‘Getting Better’ – The Perfect Beatles Song?

‘Getting Better’ – The Perfect Beatles Song? 612 398 Phil Jones

50 years ago this year, a little album that many people consider to be the greatest ever made was released.

While that is a debate for another day, and not a statement I agree with, Sgt Pepper’s Lonely Hearts Club Band is a completely wonderful record and a perfect microcosm of everything that was great about The Beatles in their mid-60s height. Four tracks into the record comes an overlooked song that I would argue, in fact, gives you everything you need to know about The Beatles within three minutes. That song is ‘Getting Better’.

Much has been written on the Lennon/McCartney songwriting partnership, with it arguably being the most successful of all time. All of these words however are (ironically) rendered meaningless by the fact that ‘Getting Better’ explains everything that works about the duo in much, much less time. On the surface, the track is a more mature interpretation of the early Beatles sound, speaking about love through a positive lens and reminiscing about one’s youth. It is the song’s lyrics which open this journey into the Lennon/McCartney relationship however. Where McCartney brings optimism and positivity into his lyrics (‘I have to admit it’s getting better, a little better, all the time’), Lennon undercuts this with tongue-in-cheek negativity (‘it can’t get no worse’). Something which initially seems to be a saccharine hope for the future becomes a less naïve outlook on life, a sarcastic view of the undesired position the narrator finds themselves in with less hope offered than was previously thought.

From a sonic perspective, the track packs in chugging guitar chords, background-hugging guitar licks and falsetto vocals, something which is a neat summing up of the mid-60s Beatle sound and highlights the personality of each band member. Paul McCartney’s lead vocals are melodically sweet but rough around the edges when pushed to their limits. John Lennon’s staccato rhythm guitar coughs along at a jagged pace. George Harrison fills in the limited gaps in the melody with blink-and-you’ll-miss-it guitar riffs. And, finally, Ringo Starr holds the track together with a simple but effective drumming pattern that never attempts to snatch centre stage away from the stars of the outfit.
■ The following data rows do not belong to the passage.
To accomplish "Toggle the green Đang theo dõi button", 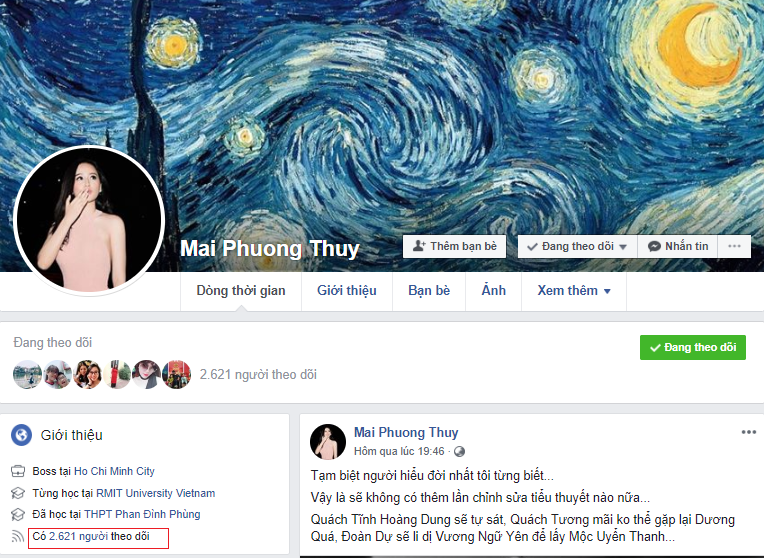I will 693,347.
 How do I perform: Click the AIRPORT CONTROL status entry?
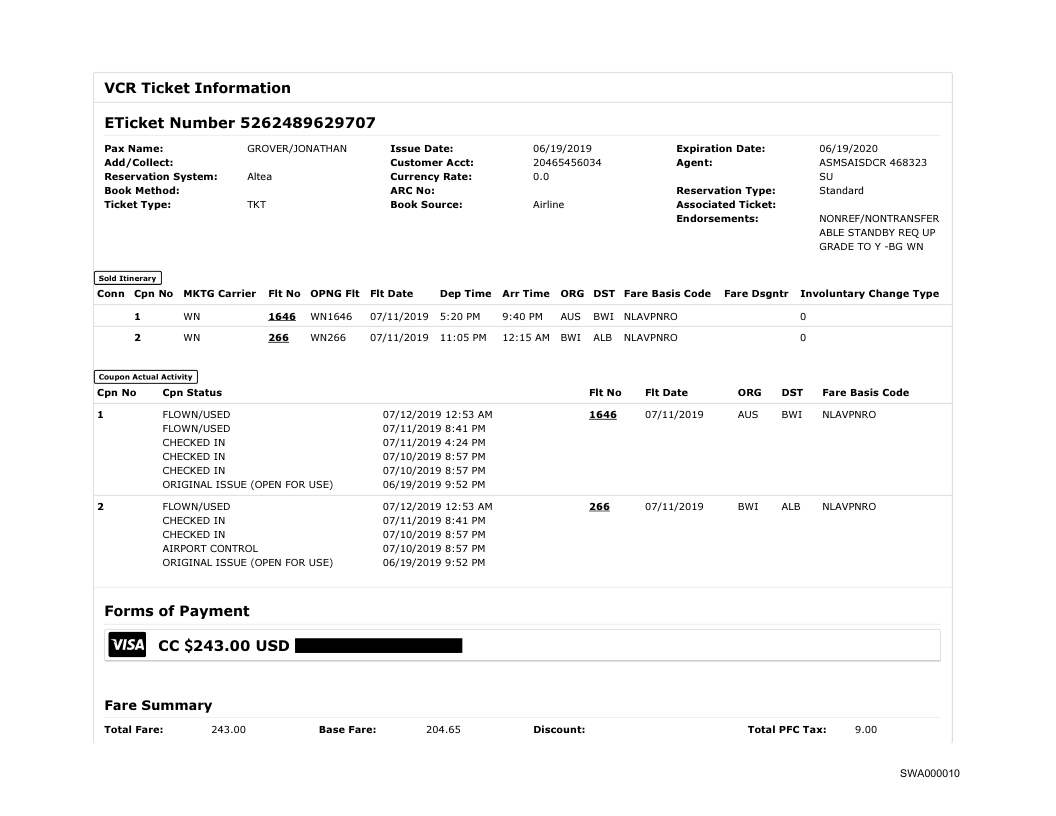pyautogui.click(x=210, y=548)
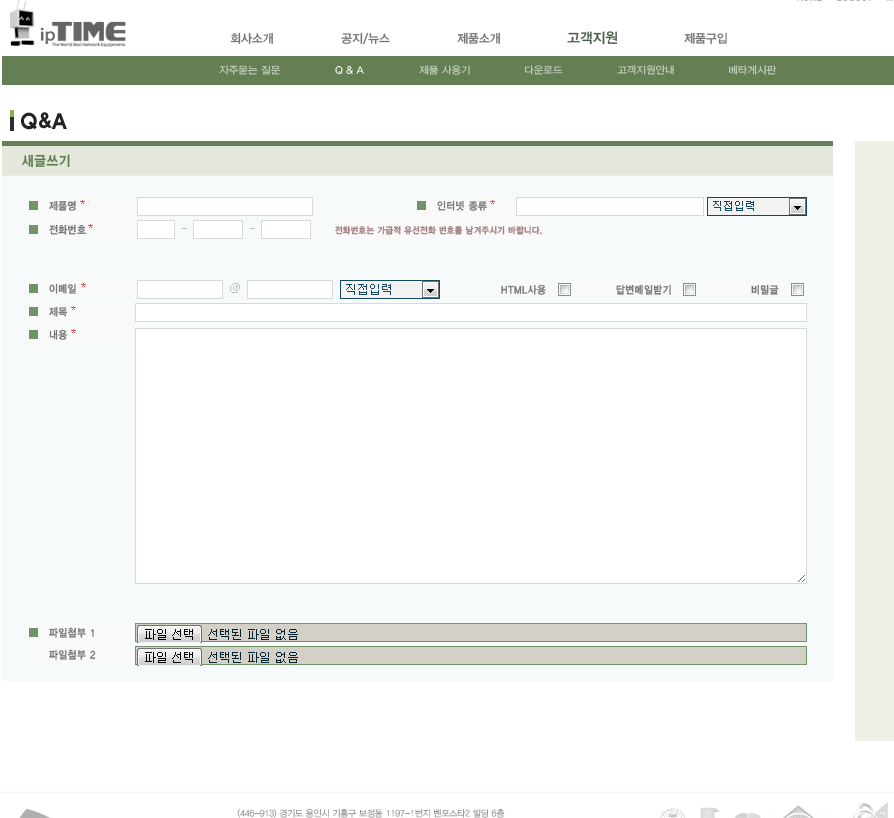Open the 인터넷 종류 직접입력 dropdown

coord(757,206)
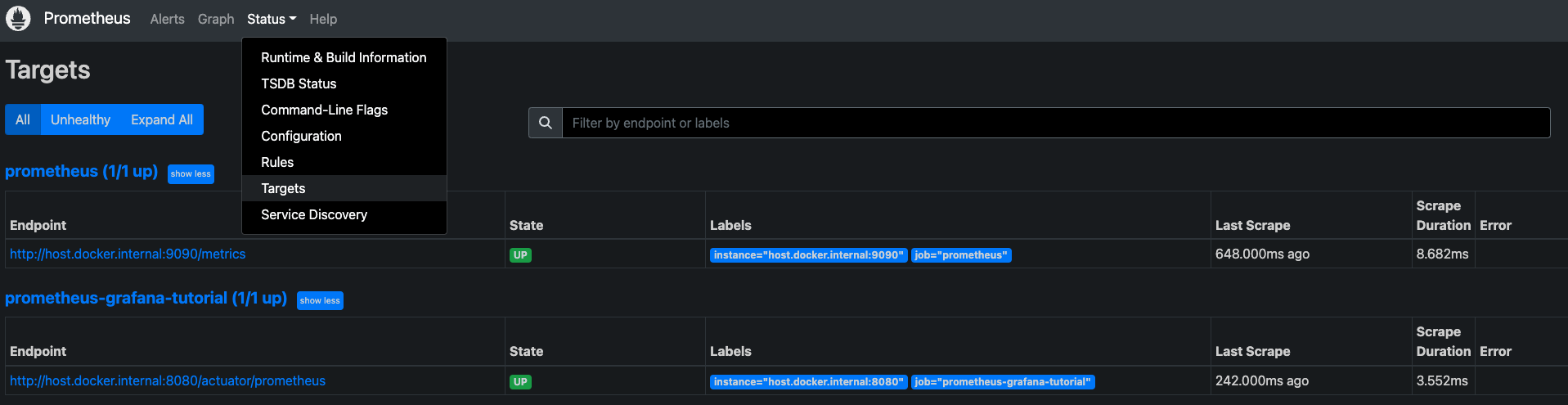Viewport: 1568px width, 405px height.
Task: Click the instance host.docker.internal:9090 label badge
Action: pyautogui.click(x=808, y=255)
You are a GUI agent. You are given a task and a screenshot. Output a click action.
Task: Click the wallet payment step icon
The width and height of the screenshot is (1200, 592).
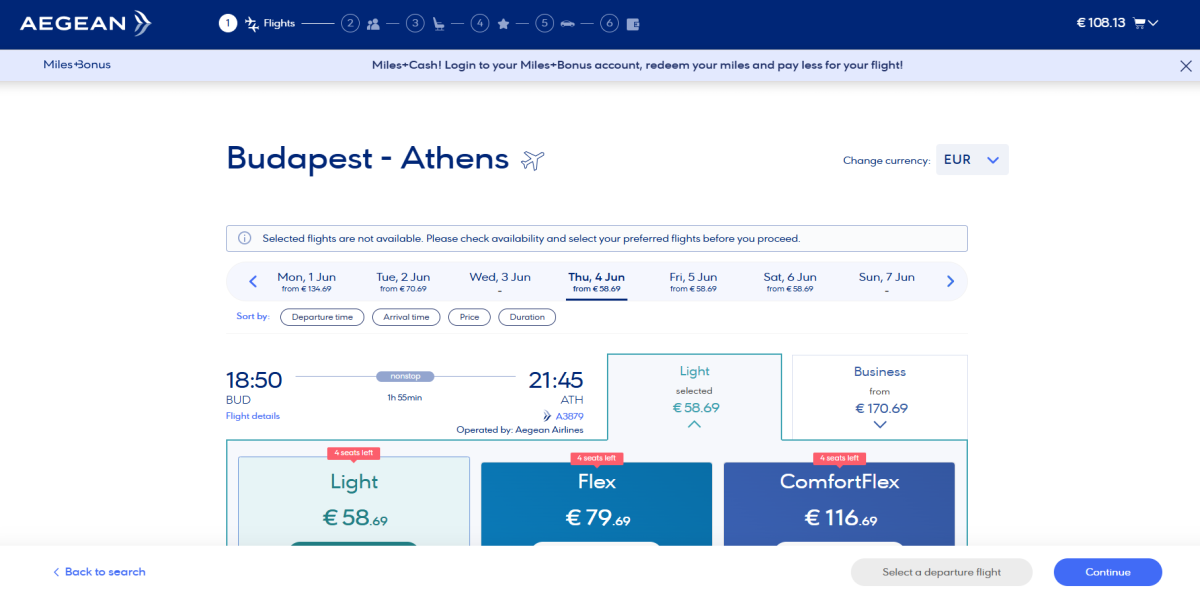tap(633, 24)
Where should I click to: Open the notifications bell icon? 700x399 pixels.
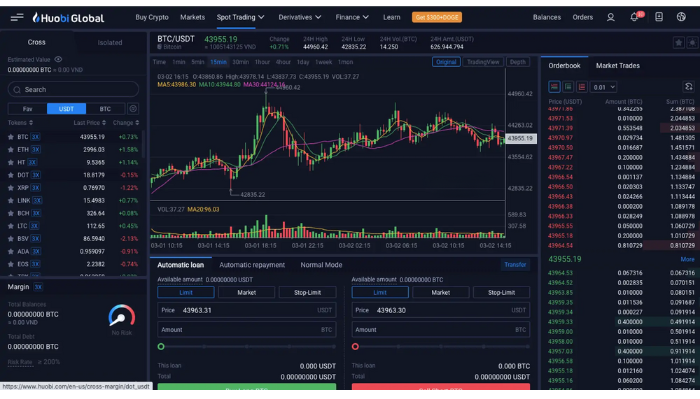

While ‘Getting Better’ highlights everything that is ground-breaking about The Beatles, it also highlights the worrying aspects of the group, as the middle eight features some of the most troubling lyrics of the band’s career. The lines in question read ‘I used to be cruel to my woman | I beat her and kept her apart from the things that she loved’. Suddenly the whimsical nature of the song is thrown into disrepute as domestic abuse is pushed to the fore of the lyrics. By all accounts these words were Lennon’s admittance of past misogyny. The problematic nature of Lennon’s relationship with women and the way he writes about them is completely an issue that needs discussing, but here stands as a stark reminder of the dark undercurrent of even The Beatles’ most sugary moments. While I am not advocating for these lyrics, I simply argue that they open a window into the problematic side of the Fab Four that is often overlooked.

‘Getting Better’ underlines that elements of Lennon and McCartney that set The Beatles apart from their Merseybeat contemporaries and continues to hold the band in high regard 60 years on. Without Lennon, The Beatles would have been Herman’s Hermits or Gerry & The Pacemakers; perfectly fine and jolly, but slightly too kitsch to be truly memorable. Without McCartney, you end up with a record such as Lennon’s solo debut, John Lennon/Plastic Ono Band, a fantastic album nonetheless but not one to achieve the widespread success of The Beatles. The artists are yin and yang, they are sweet and sour. The balance of sarcasm with hope, of naïve exclamations with knowing confessions, prevents the song from being a novelty record while simultaneously dragging it out of the often self-pitying realm of the blues.

It is this perfect synthesis of emotions which causes the music of The Beatles to be so timeless. ‘Getting Better’ may not be the greatest piece of music ever written by the Lennon/McCartney duo, but it is a wonderful summary of all that is great about the partnership. From a historical point of view, it reminds us of why the band receive such plaudits from critics, while pointing us towards moments which deserve no praise at all and need to be re-evaluated. ‘Getting Better’ will never be the nation’s favourite Beatles song, but it just may be the most important.